Almost all papers these days have a DOI and it is worth know­ing how to use them.

At the top or bot­tom of the first page of a paper, you will see some­thing like this:

doi:10.1016/j.csda.2006.07.028

This is a unique and per­ma­nent iden­ti­fier for the paper known as a “Dig­i­tal Object Iden­ti­fier”. The part before the for­ward slash (10.1016 in the exam­ple above) iden­ti­fies the nam­ing author­ity (in this case Else­vier) and the part after the for­ward slash (j.csda.2006.07.028) iden­ti­fies the par­tic­u­lar paper. In this case, the paper iden­ti­fier shows it is in the jour­nal Com­pu­ta­tional Sta­tis­tics and Data Analy­sis and that it first appeared online in 2006. How­ever, there is no sys­tem­atic pat­tern to these iden­ti­fiers, and other jour­nals use other ways of gen­er­at­ing identifiers.
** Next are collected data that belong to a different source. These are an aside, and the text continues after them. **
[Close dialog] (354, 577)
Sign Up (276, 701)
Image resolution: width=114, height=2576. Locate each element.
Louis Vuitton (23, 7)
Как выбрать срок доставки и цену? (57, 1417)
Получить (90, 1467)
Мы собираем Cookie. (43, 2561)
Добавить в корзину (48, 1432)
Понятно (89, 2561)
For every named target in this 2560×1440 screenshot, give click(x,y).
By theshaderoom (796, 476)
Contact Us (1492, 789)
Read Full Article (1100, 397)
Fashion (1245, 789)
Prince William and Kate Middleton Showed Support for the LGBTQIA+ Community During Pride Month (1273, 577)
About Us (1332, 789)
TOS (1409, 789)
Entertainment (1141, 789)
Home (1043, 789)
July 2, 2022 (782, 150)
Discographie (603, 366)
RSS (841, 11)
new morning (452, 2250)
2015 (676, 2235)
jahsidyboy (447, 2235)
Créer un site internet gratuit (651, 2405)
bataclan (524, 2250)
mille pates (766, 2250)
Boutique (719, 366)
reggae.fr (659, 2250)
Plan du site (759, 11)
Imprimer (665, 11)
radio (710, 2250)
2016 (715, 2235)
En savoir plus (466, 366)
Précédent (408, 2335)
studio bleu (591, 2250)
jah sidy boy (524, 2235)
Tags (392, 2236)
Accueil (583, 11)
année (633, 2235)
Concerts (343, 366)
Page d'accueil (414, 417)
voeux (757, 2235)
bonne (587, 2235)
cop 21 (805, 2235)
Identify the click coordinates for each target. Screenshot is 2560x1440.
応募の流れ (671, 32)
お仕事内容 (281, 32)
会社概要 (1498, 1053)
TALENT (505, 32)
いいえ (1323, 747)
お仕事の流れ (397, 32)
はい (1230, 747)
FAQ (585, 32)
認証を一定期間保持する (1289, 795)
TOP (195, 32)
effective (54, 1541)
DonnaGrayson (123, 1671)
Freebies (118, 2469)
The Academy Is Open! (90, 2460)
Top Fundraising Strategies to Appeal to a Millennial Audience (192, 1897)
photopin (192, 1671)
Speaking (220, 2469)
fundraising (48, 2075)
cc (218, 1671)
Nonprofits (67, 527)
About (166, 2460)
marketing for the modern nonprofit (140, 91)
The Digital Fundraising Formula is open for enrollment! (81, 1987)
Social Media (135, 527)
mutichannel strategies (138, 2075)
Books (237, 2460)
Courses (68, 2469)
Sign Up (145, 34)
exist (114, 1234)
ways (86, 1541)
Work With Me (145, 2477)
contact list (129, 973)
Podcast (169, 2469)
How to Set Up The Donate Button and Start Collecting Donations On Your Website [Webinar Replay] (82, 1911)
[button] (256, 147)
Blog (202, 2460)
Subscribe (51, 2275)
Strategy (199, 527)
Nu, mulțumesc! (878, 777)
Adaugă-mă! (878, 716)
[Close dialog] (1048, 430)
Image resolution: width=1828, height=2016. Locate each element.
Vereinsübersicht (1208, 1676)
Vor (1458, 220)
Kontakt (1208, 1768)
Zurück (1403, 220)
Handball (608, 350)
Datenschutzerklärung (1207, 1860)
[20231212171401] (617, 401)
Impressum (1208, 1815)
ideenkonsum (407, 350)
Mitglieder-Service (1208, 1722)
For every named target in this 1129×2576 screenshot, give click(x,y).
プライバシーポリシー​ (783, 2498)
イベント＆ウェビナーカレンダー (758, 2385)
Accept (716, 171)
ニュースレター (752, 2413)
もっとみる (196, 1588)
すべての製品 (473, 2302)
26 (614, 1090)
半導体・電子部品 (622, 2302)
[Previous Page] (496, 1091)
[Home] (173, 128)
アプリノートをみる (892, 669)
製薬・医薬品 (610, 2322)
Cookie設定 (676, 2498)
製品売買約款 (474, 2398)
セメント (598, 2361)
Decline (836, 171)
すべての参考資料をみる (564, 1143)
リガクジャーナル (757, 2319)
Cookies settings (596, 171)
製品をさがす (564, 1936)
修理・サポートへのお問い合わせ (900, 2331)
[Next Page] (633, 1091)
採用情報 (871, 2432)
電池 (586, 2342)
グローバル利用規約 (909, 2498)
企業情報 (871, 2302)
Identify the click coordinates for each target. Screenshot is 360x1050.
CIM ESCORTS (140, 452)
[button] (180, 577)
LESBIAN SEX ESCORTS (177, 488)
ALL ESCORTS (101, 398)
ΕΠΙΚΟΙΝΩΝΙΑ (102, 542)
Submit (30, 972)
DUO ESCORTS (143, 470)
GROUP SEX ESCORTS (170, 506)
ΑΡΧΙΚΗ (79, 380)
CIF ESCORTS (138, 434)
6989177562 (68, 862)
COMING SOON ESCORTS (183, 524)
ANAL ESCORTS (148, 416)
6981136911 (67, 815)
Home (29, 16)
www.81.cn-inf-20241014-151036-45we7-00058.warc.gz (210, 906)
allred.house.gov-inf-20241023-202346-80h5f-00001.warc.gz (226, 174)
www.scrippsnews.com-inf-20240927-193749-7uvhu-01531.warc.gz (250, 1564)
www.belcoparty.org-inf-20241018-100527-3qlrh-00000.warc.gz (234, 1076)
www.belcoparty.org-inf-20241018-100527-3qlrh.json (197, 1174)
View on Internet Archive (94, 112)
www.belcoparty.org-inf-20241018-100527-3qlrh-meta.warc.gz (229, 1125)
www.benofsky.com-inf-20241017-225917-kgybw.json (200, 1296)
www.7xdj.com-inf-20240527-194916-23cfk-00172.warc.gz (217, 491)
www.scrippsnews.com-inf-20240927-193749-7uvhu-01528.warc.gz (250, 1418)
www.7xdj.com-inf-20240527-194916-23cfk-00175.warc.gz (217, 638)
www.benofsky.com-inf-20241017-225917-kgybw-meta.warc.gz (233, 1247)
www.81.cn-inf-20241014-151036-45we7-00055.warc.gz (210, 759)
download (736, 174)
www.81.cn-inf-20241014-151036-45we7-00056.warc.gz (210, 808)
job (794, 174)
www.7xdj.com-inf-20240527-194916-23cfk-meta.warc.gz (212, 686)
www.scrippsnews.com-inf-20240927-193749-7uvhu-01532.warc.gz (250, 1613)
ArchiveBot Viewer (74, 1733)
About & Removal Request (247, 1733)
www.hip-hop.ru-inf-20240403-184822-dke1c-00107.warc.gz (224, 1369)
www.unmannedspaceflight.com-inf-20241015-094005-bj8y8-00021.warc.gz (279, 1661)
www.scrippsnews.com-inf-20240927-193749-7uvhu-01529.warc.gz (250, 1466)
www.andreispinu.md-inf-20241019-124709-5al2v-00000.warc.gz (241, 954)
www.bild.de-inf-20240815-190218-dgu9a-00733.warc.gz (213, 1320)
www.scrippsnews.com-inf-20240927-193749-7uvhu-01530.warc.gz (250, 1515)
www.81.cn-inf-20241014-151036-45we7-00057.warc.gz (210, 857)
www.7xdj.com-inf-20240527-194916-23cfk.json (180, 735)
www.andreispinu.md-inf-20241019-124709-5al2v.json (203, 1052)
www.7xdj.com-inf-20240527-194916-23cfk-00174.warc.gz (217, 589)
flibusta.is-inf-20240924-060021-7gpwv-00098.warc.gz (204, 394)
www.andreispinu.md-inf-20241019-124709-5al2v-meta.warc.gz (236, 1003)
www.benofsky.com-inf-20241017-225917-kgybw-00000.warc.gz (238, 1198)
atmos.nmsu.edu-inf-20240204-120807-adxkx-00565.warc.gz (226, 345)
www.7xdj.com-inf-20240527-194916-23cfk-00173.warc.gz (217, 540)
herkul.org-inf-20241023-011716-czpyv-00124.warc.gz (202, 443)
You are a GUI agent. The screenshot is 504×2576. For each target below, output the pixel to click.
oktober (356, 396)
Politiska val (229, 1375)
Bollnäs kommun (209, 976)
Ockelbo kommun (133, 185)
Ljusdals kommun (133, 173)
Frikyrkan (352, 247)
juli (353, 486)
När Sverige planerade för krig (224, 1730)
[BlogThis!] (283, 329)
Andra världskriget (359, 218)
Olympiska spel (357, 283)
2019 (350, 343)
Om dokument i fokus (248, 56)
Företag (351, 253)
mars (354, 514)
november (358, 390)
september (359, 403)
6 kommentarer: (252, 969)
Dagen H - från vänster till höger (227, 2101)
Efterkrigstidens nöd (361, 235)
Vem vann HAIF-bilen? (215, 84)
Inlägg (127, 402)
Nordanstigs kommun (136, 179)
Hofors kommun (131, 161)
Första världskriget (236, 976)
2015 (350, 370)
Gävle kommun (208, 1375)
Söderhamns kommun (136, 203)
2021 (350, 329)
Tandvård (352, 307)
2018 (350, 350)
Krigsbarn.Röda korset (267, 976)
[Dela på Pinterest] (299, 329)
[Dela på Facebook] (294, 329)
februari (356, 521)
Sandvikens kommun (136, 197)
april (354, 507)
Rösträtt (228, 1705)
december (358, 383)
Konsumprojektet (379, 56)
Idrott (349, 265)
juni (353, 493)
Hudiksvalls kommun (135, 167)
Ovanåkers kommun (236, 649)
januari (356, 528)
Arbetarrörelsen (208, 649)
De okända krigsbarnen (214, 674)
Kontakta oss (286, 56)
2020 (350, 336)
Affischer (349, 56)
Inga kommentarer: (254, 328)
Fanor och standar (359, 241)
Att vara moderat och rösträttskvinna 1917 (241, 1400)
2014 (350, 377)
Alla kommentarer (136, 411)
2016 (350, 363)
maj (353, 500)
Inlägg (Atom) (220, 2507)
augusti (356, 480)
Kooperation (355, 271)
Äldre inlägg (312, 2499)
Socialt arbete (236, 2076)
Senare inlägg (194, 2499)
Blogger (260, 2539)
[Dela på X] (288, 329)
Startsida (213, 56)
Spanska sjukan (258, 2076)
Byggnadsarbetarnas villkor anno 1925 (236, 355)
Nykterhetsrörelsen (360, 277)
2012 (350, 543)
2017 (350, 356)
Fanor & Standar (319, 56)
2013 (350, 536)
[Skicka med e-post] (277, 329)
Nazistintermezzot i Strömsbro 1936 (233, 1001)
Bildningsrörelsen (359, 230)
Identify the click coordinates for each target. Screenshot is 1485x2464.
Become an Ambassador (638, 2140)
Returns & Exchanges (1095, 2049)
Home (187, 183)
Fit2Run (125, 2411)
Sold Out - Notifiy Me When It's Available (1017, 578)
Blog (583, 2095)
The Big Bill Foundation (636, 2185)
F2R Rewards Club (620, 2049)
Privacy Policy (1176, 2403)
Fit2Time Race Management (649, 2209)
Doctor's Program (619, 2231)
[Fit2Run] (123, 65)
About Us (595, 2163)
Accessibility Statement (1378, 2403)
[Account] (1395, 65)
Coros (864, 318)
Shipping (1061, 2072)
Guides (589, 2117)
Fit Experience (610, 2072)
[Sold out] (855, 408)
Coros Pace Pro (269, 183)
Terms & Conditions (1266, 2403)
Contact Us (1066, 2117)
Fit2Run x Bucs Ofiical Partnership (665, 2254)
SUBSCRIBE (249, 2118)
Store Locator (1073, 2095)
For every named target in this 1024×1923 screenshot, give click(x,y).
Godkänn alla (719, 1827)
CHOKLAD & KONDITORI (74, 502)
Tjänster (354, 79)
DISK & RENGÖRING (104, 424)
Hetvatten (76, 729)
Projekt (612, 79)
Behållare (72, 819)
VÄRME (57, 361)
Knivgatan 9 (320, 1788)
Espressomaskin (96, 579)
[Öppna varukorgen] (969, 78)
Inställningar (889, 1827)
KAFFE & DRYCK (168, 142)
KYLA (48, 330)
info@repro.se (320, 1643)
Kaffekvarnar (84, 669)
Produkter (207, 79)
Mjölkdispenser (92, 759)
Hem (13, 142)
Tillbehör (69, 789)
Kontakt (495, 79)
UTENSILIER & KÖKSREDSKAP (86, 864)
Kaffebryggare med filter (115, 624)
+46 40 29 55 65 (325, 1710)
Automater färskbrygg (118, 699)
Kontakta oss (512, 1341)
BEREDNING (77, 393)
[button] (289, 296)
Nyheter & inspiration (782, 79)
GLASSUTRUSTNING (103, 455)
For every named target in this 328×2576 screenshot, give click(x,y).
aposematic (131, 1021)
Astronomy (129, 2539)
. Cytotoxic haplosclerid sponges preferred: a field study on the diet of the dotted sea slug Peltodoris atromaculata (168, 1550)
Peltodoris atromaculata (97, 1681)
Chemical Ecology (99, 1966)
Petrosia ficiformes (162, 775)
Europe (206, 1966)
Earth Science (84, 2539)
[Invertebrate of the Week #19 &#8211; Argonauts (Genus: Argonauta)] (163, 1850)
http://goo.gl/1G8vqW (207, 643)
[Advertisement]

One use for these num­bers is that it pro­vides a quick way of find­ing the paper online. The URL http://dx.doi.org/xxx where xxx is the DOI will lead to the paper. For exam­ple, http://dx.doi.org/10.1016/j.csda.2006.07.028 gives the above paper.

A URL gen­er­ated in this way is usu­ally much shorter than other equiv­a­lent URLs, and is guar­an­teed not to change, even when the pub­lisher reor­ga­nizes their web­site. For some jour­nals, the URL of an arti­cle may change when the arti­cle moves from being online but not yet allo­cated to an issue, to being part of a print issue. But the DOI will remain the same regard­less. That is why I usu­ally pro­vide links of this form to my online pub­li­ca­tions from my website.